-Papá, he vuelto a Madrid.
-¿Pero no ibas a estar una semana en Sicilia?
-Sí, pero he roto con X…Hacía 44 grados a la sombra.
-(Silencio sostenido) 
-¿Papá?
-Aquí también ha hecho mucho calor. Ni te imaginas.

Cuando mi padre no sabe qué decir, saca al hombre del tiempo que lleva dentro. A mi padre, en general, le cuesta desenvolverse en los retos de intimidad como le cuesta decir que no. Cuando éramos adolescentes y pedíamos permiso para ir a una fiesta, era mi madre la portadora de negativas, pero el protocolo de entonces exigía un “lo que diga tu padre” tan sobreactuado como  poco convincente, y mi padre seguía el rollo sacudiendo la cabeza y sin dejar de regar el jardín con la manguera verde, el pantalón medio caído y un pitillo balanceándose en la boca.

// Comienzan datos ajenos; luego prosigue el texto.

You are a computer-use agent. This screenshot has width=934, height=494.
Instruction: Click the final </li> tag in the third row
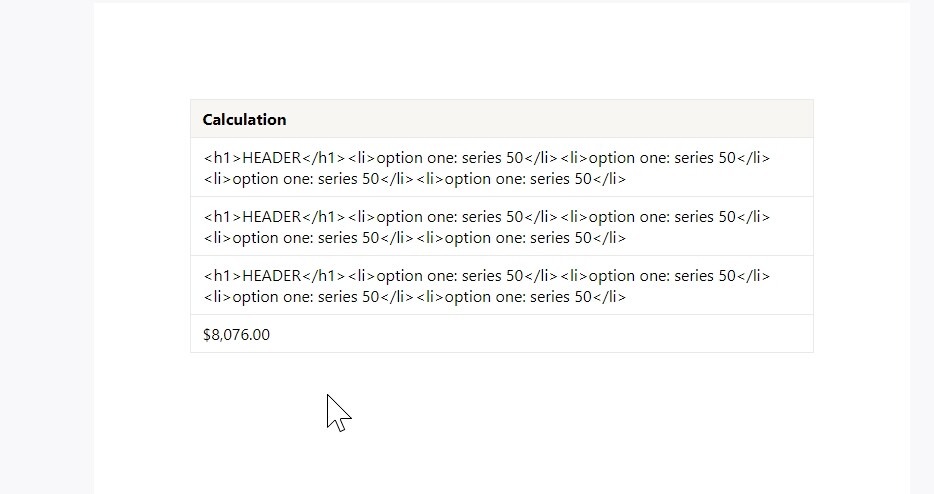pos(609,297)
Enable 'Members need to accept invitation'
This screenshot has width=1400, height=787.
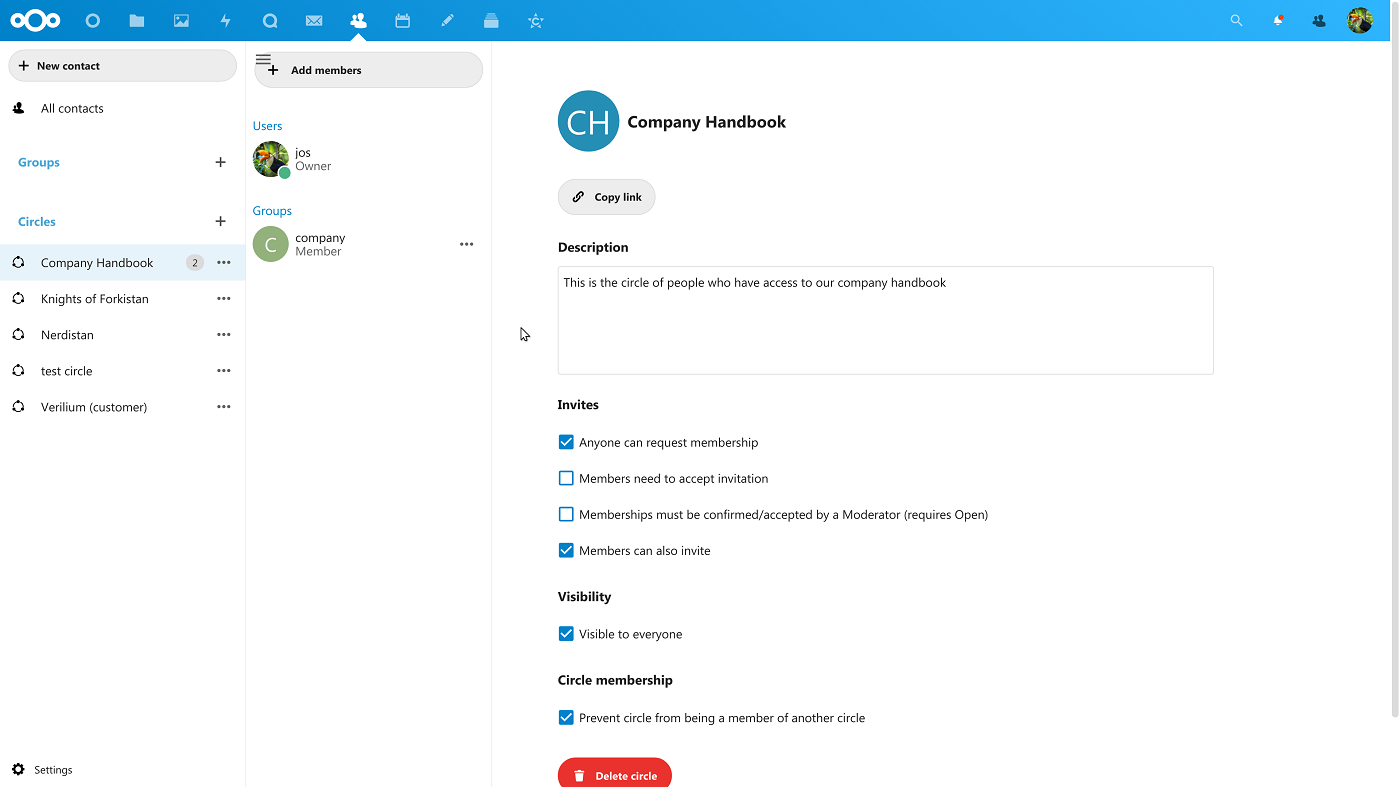click(566, 478)
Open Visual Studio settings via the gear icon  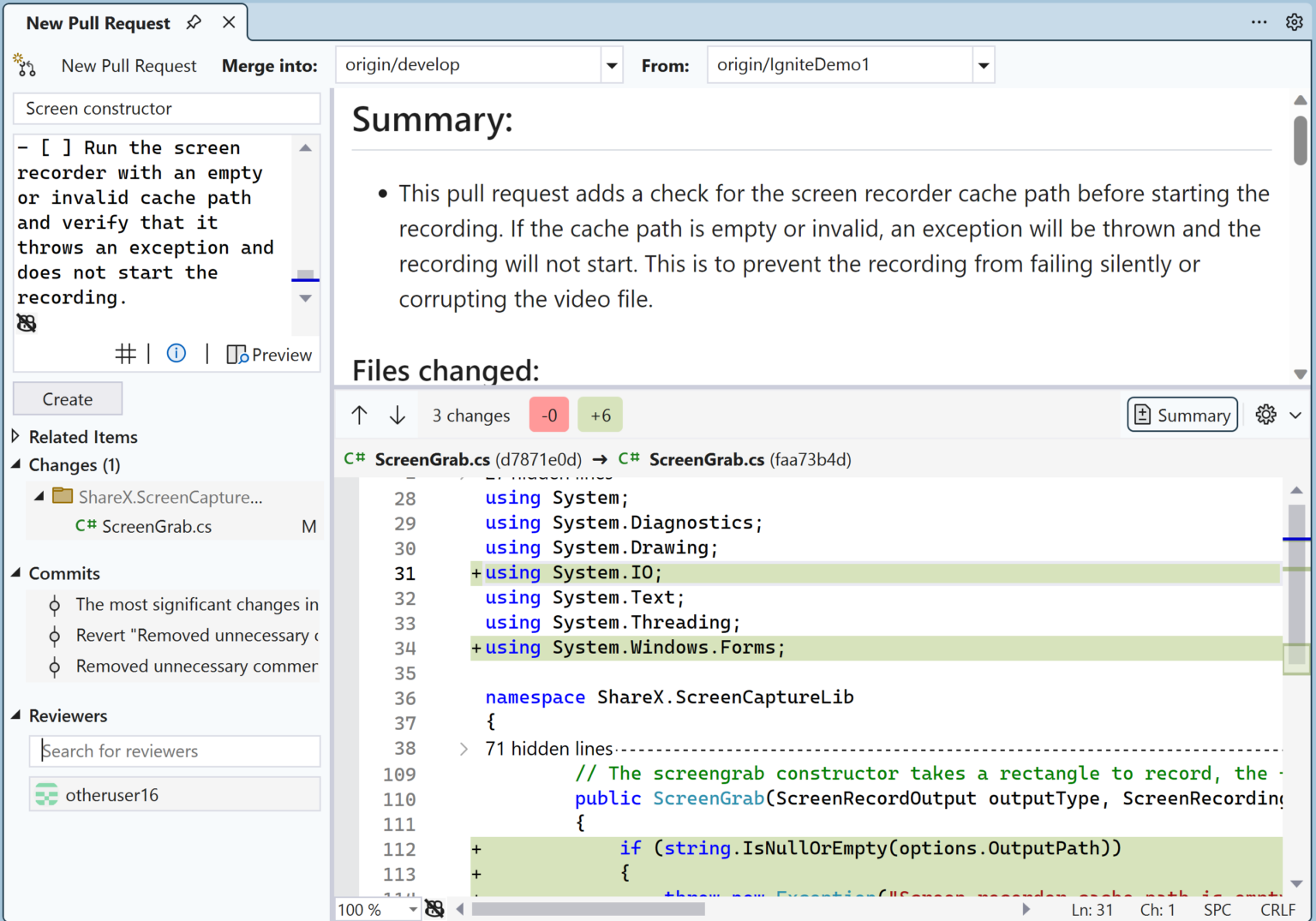pos(1295,21)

Ser padre en la prehistoria consistía en no olvidar que la autoridad pendía sobre tu cabeza.  Pero la realidad es que eran las madres quienes mandaban. Esa esquizofrenia funcional condenó a muchos hombres al diván. Pero entonces los psicólogos eran unos “cantamañanas” y sus clientes locos de atar.

Ser padre, hoy lo recuerdo,  era regar el jardín, encender la barbacoa, pasar limpiafondos a la piscina, arreglar los aparatos eléctricos que se rompían, fumar hasta en el coche, ver el fútbol con el volumen bien alto, faltar a las reuniones del colegio, llamarte “cabaretera” sin llegabas cinco minutos después de la hora y corear la bronca de tu madre cuando cateabas matemáticas: “Vas a terminar siendo cajera de Galerías Preciados”, sentenciaba. Y yo pensaba para mí: “cajera no, papi, que esas tocan teclas con números y se lían con las vueltas”, pero me guardaba muy mucho de decirlo.  

Galerías Preciados o la modernidad

Galerías Preciados era la versión cañí de El Corte Inglés. Sus cajeras carecían de ese orgullo de broker que enseñoreaban éstas. Eran más pizpiretas, más deshinhibidas y más descerebradas, me temo. Así que terminar tus días con las uñas descascarilladas, el culo atrofiado y envuelta en una bata acrílica se me antojaba una pesadilla. Si no fuera porque las amenazas de mi padre raramente se cumplían. Porque mi padre era un trozo de pan que llegaba deslomado del trabajo,  ejecutaba su rol como buenamente podía -tirando a regu- y se iba a la cama lo antes posible.

Un padre era el oráculo de los nóes. Pero en el caso del mío yo siempre sospeché que los suyos carecían de toda consistencia moral y desde luego, de convicción. Eran un disfraz algo postizo que venía en el kit de padre de aquellos maravillosos años. Como el Seat 124 o la negativa a parar si te estabas haciendo pis en los viajes interminables  donde siendo cinco hermanos siempre había uno apurado o a punto de vómito.

Creo que mi padre llevaba una madre dentro pero no pudo sacarla, así que fue coreando las consignas de macho de la manada con poca vocación e irregular desempeño. Hoy  es un firme defensor de sus nietas y sería incapaz de negarles todo lo que nos negó a nosotros porque estaba en el guión. El tótem de la autoridad como una dictadura invisible.

Papaaaaaaaaaaaaá, traéme ya las bragas de la suerte (Mi sobrina R, 5 años)
Ya voy, hija, ya voy, no grites tanto (mi hermano I., padre amoroso con autoridad natural y sin manguera)

(Feliz Día del Padre a todos los hombres que han entendido que ser padre era conquistar el territorio de la ternura y compartir los nóes con las madres. Un alivio).